- [WORK REQUEST]: Lines to restate from the data below: from the one containing "This screenshot has height=821, width=1456." to the one containing "Task: Click the Python snake logo", both included. Give them again exactly, and only them.

- [Data entries]:
══════════

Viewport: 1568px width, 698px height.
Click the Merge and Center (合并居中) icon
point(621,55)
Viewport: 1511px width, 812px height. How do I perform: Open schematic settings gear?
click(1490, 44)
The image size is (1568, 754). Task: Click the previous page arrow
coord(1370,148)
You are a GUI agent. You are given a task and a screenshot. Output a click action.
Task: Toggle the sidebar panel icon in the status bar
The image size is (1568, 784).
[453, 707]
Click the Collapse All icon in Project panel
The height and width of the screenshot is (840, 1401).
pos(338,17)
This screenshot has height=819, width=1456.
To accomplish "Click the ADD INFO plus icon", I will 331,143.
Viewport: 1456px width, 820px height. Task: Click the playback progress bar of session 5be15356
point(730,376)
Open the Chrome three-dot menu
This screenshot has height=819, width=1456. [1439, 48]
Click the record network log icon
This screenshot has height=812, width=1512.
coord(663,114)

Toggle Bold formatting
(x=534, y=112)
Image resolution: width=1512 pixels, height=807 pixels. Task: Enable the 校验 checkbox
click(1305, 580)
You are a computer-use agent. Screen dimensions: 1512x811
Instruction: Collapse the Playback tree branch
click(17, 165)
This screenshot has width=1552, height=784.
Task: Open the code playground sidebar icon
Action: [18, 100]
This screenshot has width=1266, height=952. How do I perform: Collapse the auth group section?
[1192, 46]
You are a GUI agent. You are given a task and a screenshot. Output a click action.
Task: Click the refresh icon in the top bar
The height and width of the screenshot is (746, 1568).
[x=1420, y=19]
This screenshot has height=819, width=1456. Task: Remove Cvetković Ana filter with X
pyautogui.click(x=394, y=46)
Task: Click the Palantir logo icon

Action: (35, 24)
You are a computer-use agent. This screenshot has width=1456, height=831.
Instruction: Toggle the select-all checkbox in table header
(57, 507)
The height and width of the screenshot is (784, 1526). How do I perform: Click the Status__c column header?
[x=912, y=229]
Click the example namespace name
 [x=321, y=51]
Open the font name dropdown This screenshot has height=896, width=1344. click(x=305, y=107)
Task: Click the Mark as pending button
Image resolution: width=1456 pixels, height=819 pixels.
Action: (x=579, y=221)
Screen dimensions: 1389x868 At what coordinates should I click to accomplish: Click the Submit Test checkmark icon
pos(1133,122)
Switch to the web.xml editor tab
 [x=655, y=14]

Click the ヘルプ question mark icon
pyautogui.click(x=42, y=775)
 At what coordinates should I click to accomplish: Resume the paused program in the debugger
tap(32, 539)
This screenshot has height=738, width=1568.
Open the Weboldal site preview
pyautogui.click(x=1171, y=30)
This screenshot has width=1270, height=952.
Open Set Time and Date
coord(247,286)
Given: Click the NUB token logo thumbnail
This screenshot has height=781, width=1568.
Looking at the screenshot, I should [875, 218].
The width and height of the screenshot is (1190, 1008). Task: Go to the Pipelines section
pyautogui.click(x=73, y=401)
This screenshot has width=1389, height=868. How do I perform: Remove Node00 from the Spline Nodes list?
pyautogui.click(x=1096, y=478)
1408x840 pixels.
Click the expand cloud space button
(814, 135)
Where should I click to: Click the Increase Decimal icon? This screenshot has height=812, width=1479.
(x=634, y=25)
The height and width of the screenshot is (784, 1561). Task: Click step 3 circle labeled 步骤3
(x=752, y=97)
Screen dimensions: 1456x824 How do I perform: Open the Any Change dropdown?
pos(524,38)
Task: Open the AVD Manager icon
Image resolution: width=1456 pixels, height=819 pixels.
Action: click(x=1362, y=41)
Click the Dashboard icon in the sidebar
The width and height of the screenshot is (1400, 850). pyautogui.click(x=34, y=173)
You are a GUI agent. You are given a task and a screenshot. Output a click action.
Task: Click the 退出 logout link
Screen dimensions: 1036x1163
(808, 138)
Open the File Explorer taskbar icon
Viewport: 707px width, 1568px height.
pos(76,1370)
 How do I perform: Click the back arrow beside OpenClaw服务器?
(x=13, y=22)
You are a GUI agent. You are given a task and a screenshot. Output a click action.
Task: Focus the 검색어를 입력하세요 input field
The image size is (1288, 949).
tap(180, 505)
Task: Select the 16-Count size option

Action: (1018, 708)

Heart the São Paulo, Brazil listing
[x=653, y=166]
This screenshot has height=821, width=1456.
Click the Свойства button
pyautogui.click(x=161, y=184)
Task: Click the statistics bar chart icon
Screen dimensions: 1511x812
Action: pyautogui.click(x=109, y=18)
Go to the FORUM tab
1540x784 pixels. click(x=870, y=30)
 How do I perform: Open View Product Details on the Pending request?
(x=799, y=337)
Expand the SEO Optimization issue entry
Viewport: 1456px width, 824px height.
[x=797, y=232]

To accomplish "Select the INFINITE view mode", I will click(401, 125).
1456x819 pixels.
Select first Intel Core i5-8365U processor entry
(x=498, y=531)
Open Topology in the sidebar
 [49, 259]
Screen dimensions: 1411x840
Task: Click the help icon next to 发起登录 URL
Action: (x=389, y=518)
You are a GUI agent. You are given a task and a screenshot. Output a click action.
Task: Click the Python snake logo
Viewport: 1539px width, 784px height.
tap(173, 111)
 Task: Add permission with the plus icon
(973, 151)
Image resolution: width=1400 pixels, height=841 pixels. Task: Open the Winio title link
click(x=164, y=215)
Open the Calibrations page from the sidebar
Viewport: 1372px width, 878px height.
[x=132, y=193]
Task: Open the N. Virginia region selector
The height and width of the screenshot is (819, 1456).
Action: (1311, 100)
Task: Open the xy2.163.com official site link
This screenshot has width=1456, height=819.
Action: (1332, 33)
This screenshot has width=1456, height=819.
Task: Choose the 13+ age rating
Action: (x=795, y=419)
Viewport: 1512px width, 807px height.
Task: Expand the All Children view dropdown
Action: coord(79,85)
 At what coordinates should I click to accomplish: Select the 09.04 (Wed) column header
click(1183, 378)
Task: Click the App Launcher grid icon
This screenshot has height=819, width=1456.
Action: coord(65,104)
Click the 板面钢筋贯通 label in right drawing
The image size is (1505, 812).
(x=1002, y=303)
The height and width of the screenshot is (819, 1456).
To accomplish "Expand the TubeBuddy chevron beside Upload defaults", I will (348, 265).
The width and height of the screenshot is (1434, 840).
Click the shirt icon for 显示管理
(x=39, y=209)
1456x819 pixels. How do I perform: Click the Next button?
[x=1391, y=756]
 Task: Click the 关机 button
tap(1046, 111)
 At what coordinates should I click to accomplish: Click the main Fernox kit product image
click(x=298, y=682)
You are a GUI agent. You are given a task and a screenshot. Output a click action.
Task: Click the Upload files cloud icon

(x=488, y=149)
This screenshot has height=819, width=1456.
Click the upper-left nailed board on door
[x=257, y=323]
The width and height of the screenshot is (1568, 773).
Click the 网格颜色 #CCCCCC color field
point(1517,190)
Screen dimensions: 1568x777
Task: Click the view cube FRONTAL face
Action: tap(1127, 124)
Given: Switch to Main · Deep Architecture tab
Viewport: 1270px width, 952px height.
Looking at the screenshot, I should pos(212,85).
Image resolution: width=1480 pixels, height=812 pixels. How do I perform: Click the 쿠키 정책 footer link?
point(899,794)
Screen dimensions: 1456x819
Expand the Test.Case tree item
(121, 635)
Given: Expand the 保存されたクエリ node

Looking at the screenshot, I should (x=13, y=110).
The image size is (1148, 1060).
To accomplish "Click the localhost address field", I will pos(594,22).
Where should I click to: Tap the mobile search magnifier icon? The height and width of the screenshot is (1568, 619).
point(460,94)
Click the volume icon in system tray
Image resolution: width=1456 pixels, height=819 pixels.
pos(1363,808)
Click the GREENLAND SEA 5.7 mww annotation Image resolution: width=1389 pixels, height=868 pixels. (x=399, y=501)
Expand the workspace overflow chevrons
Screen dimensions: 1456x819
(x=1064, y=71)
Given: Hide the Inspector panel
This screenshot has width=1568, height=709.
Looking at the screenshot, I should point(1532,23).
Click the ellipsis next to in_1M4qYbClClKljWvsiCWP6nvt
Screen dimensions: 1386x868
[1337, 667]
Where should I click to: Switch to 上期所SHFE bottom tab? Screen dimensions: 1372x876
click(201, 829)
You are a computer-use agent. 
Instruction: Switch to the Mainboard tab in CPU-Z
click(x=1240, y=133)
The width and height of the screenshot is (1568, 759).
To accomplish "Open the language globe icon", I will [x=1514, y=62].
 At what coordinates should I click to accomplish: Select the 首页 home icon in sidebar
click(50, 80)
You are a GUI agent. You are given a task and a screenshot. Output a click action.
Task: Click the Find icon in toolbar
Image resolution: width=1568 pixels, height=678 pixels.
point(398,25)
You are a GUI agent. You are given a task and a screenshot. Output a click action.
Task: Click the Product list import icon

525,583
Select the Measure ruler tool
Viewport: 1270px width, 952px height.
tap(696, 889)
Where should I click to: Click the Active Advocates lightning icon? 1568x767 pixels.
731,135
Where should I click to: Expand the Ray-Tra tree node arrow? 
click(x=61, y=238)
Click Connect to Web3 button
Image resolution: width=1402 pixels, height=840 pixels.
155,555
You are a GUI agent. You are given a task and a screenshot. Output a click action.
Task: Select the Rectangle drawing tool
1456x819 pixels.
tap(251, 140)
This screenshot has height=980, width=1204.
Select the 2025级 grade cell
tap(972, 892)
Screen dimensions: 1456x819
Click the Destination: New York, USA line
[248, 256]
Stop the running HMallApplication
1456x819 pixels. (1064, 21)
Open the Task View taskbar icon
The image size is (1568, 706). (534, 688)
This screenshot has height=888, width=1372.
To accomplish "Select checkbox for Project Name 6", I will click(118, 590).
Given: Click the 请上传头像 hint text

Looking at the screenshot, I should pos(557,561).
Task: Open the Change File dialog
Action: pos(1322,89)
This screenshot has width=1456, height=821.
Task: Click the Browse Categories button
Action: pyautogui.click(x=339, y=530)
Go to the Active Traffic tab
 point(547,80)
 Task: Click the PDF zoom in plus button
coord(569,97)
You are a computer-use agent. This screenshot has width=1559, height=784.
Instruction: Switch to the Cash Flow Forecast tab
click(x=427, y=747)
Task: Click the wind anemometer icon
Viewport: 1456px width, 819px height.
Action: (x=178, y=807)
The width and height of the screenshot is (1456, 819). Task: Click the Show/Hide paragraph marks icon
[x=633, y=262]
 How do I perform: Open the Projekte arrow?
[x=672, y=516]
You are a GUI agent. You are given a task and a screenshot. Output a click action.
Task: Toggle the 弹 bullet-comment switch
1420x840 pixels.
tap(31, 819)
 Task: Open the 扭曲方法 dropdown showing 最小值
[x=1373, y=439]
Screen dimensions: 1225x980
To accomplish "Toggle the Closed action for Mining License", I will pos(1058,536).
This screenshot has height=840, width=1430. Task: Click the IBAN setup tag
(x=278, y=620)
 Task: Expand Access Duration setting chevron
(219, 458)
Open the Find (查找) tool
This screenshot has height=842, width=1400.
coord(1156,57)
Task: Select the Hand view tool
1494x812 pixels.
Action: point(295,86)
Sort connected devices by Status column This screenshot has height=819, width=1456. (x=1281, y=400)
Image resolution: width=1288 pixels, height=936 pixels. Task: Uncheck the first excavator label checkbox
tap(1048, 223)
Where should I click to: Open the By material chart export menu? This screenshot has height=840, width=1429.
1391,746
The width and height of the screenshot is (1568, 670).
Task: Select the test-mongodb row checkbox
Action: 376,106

══════════

- [EXPECTED OUTPUT]:
This screenshot has height=821, width=1456.
Click the Свойства button
pyautogui.click(x=161, y=184)
Task: Click the statistics bar chart icon
Screen dimensions: 1511x812
Action: pyautogui.click(x=109, y=18)
Go to the FORUM tab
1540x784 pixels. click(x=870, y=30)
 How do I perform: Open View Product Details on the Pending request?
(x=799, y=337)
Expand the SEO Optimization issue entry
Viewport: 1456px width, 824px height.
[x=797, y=232]

To accomplish "Select the INFINITE view mode", I will click(401, 125).
1456x819 pixels.
Select first Intel Core i5-8365U processor entry
(x=498, y=531)
Open Topology in the sidebar
 [49, 259]
Screen dimensions: 1411x840
Task: Click the help icon next to 发起登录 URL
Action: (x=389, y=518)
You are a GUI agent. You are given a task and a screenshot. Output a click action.
Task: Click the Python snake logo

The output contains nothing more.